Why you should and should not train your own model for machine translation

Melanie Yang
May 22, 2022
3 min read

Machine Translation: An alternative approach?

When we think about the approaches to perform the actual translations for a localization project, the choices are either manual translation by hiring someone, or machine translation. Manual translation takes longer and costs more, while machine translation is less accurate and too broad.

An alternative approach we could attempt is to use machine translation, but use our own model instead of broader public ones. We could sample our own training data and test data, and perform rounds of training until we like the results. It can be a good middle ground, flexible, and catered towards specific needs.

What I did with my group was training and testing a machine translation model for GTA 5 with its user content and official news. We sampled our own data from older generations of the game, existing translated materials, and specific wikis, then trained and improved the model until satisfaction. It delivered a decent automatic translator, and I would love to share some findings throughout the project.

What is good about training translation models?

It can be done with a customized scope and made closer to what we actually want to translate. We were able to limit the sample and test data around GTA 5 and it helped eliminate some chaos and confusion. If a word can mean many different things or be used in multiple ways, limiting scope really helps raise the accuracy as that word might only have one meaning in the particular game or field.

It can be tweaked in any way we see fit. The testing data can be selected carefully to make sure the most important content is translated well, even including less tangible features like the desired tone. We can know what potentially causes wrong results and what direction the model should go, and adjust training data accordingly. My team was able to select items related to “video game” in the Wikipedia database, and filter all our data to exclude traditional Chinese since the target is simplified Chinese. Applying these appropriate clean-ups can raise the accuracy of translations, and it is easy to check the effectiveness of a filter with blue score.

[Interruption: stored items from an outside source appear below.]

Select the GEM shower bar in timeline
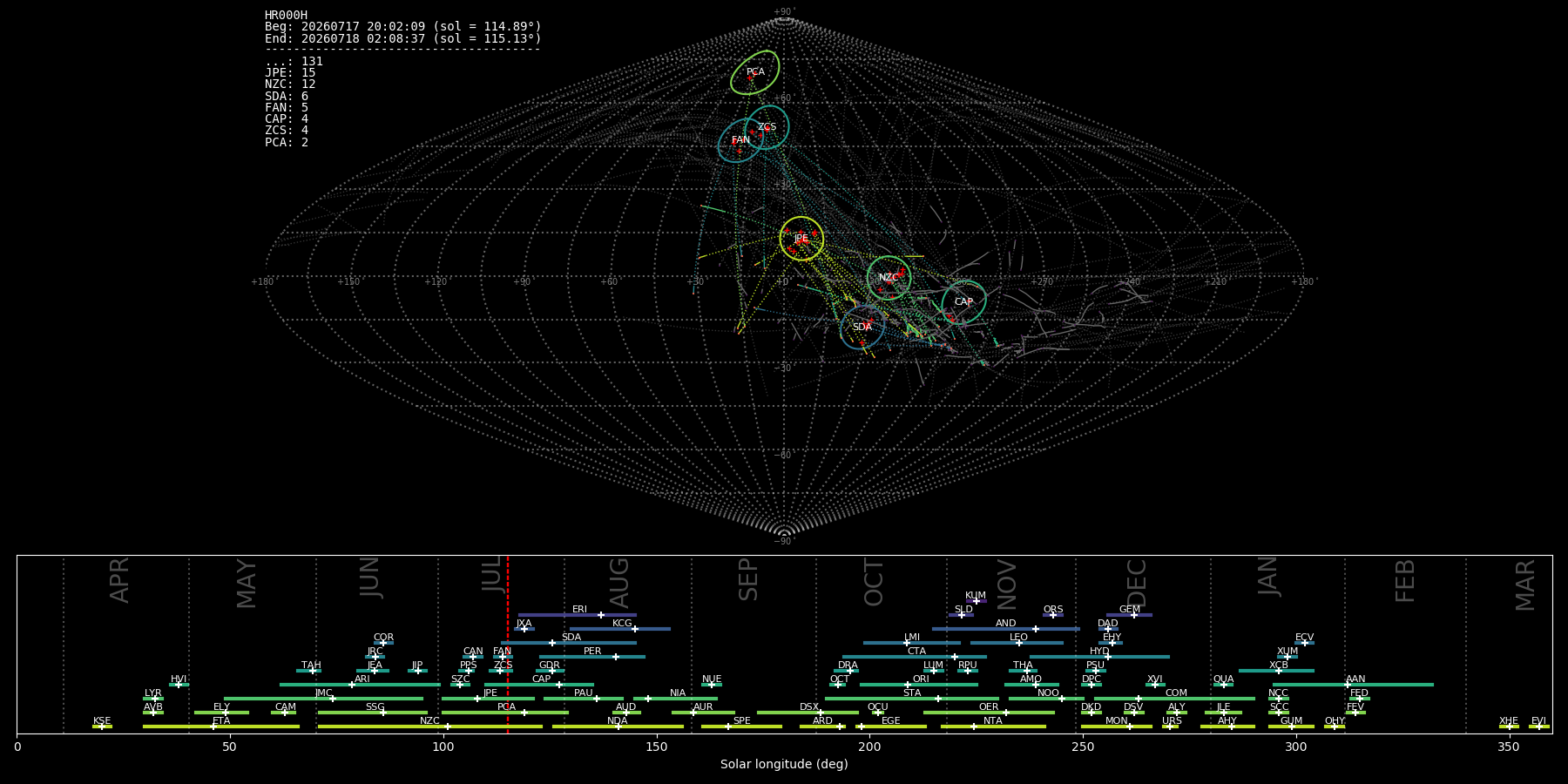This screenshot has height=784, width=1568. click(1130, 615)
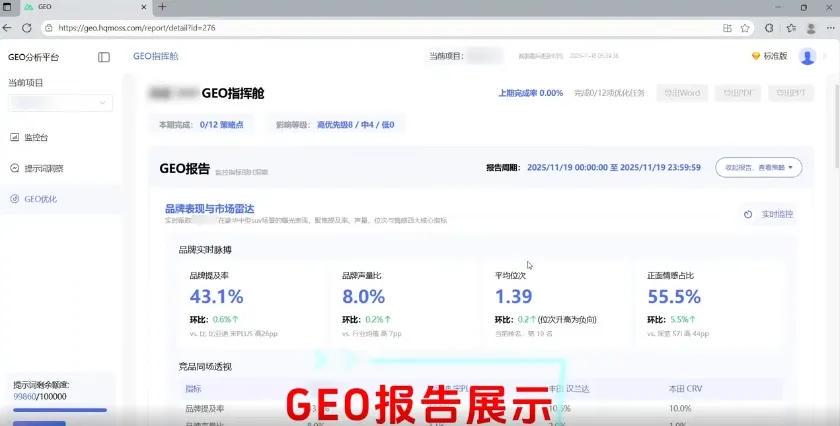Click the export PDF button
This screenshot has width=840, height=426.
tap(733, 93)
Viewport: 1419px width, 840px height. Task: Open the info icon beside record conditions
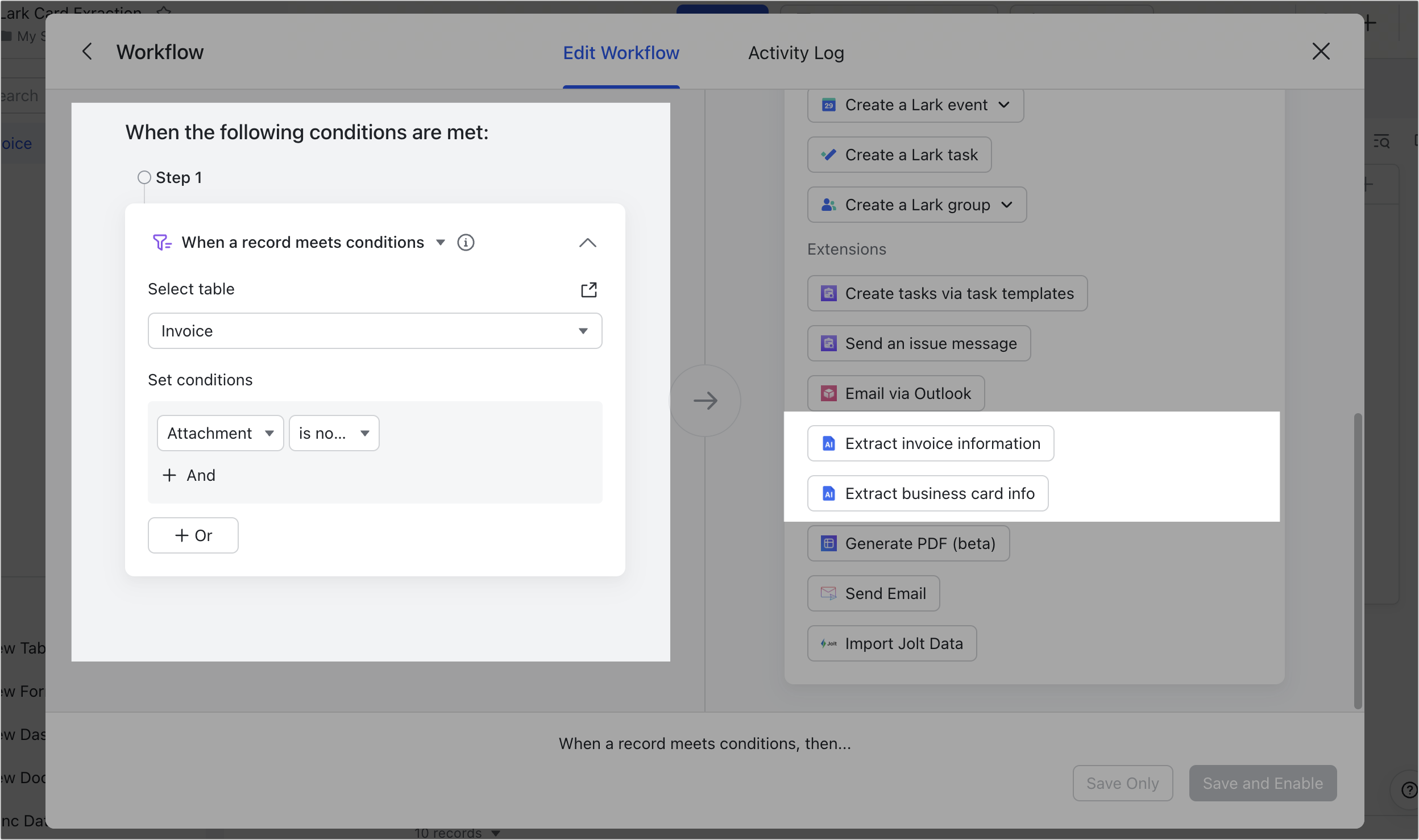coord(466,243)
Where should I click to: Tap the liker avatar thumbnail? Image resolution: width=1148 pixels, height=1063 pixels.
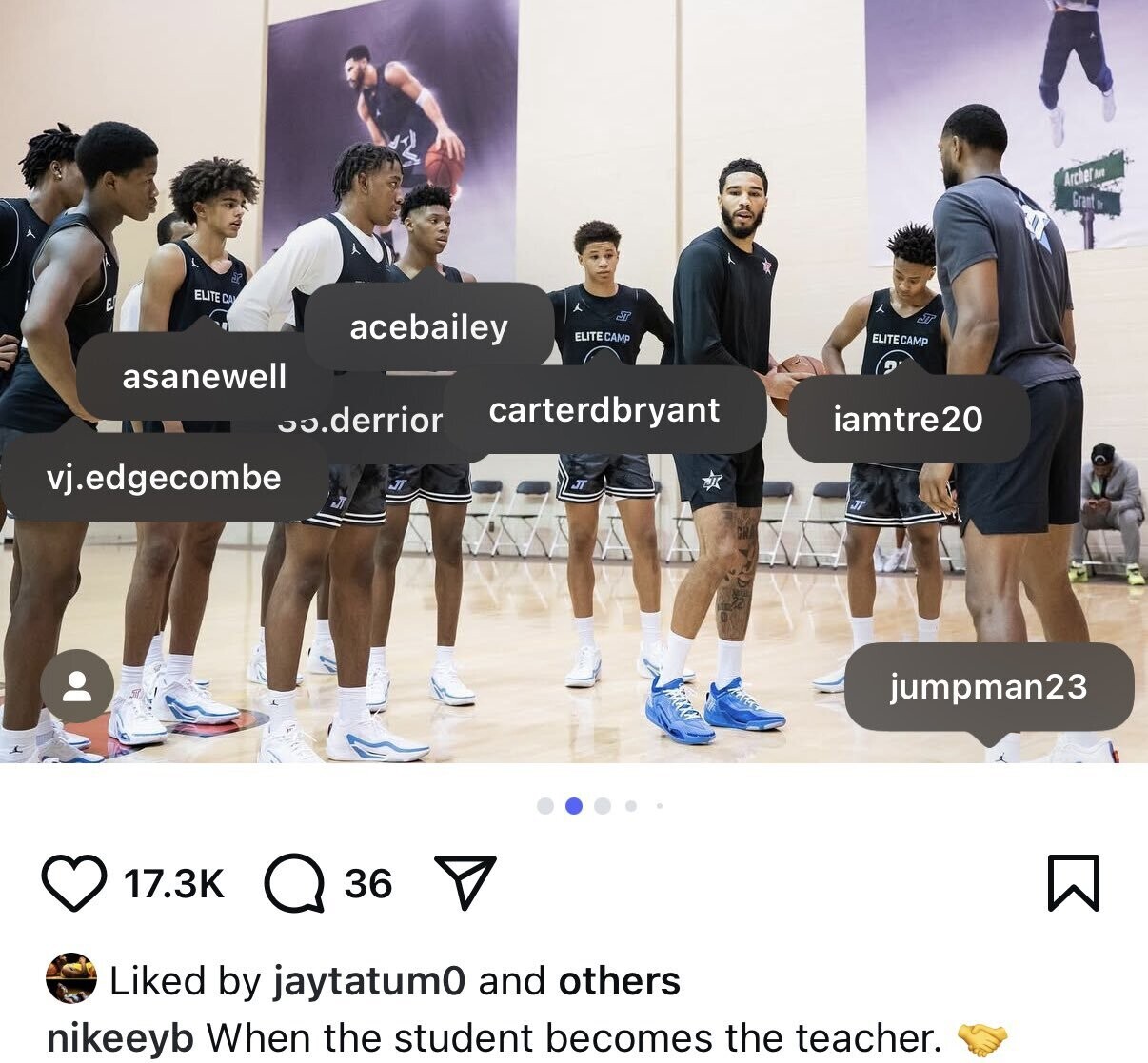point(71,978)
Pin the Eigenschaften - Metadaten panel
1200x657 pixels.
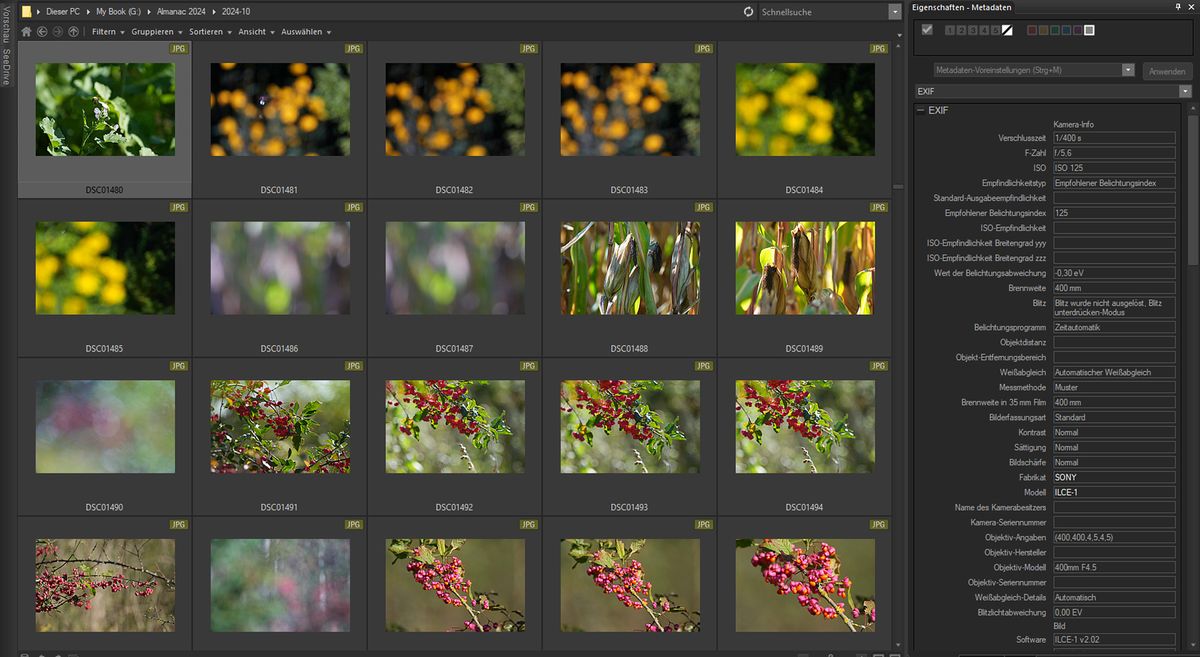tap(1177, 7)
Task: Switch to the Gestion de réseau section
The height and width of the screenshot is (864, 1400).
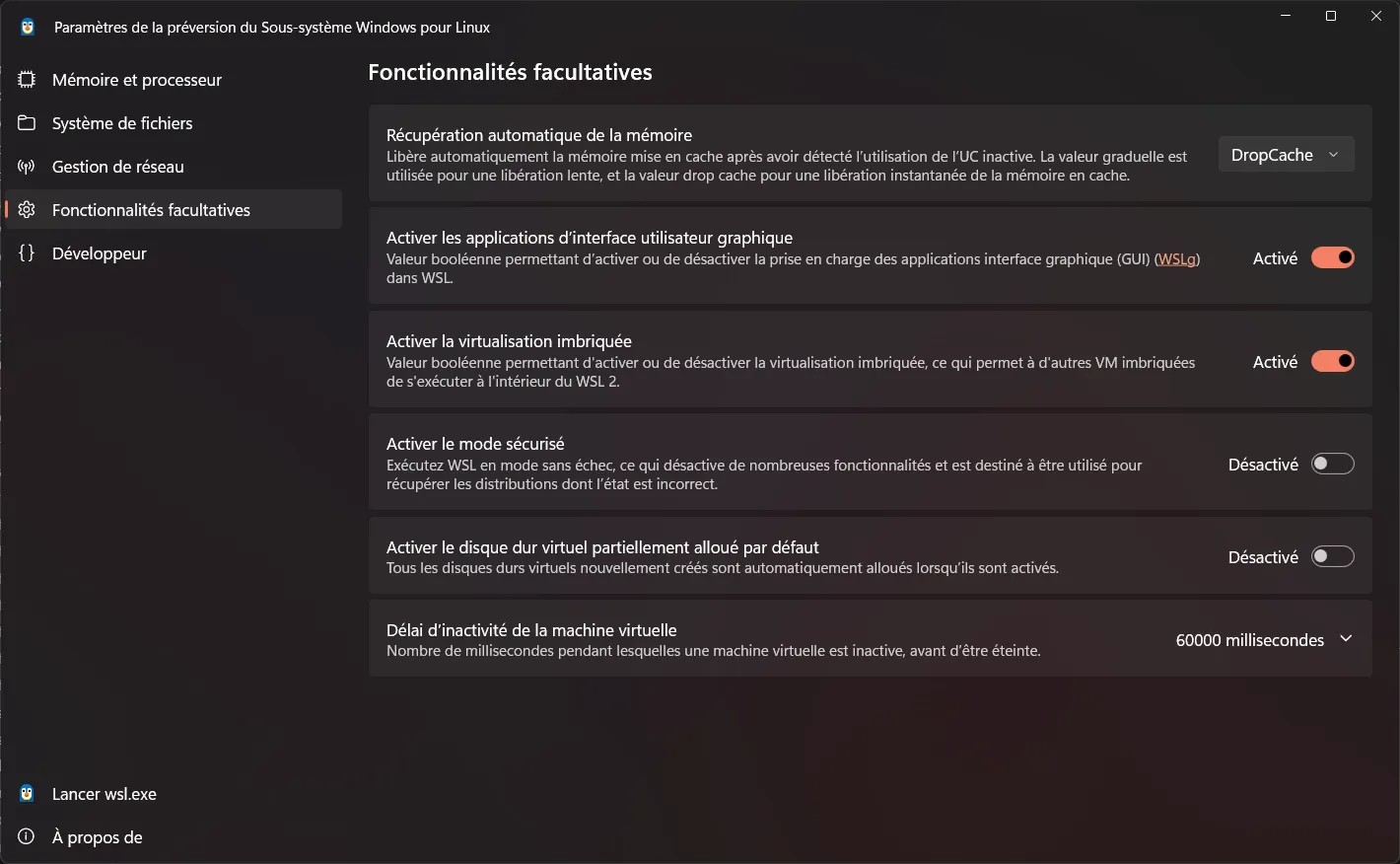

It can be done quickly, given that the data volume and accuracy requirement are not high. For our project, we performed only 6 rounds of training before getting to an acceptable level, and it did not cost too much time. It is important to avoid the “fake success” by excluding the testing data from training data, otherwise the score could be skewed.

It is cheap and reusable. The training barely costs any money to do compared to using another software or an actual translator. Even though sampling data is a little hard and would take more time than hiring translators, the product can be used forever. It is likely, especially within a game community, that more content that requires translation comes out day by day. The trained model can be a fix-all solution, instead of having to do the process again and again.

What are the problems about this approach?

It is still not very accurate. The nature is still automated translation, so the result will have errors and will require a lot of postediting. It is not optimal for fields that require a very high standard of accuracy from the time needed to fix everything, and hiring a manual translator could be a better option. Surprisingly, SYSTRAN, the machine learning platform I used to train the GTA models, performs quite well for the legal and medical areas. There are a lot of specific terminologies and a low overall content size, and can be handled with careful postediting.

It is not scalable. My team had only 10000 lines of training data at the max point. The more content needed, the longer it takes for a training cycle to run, and the harder it is to choose training data. If the amount necessary is too high, then it is unrealistic to do ourselves. Machine translation services that are already developed will be a better option, especially in situations where the scope cannot be restricted and a lot of common words will be used.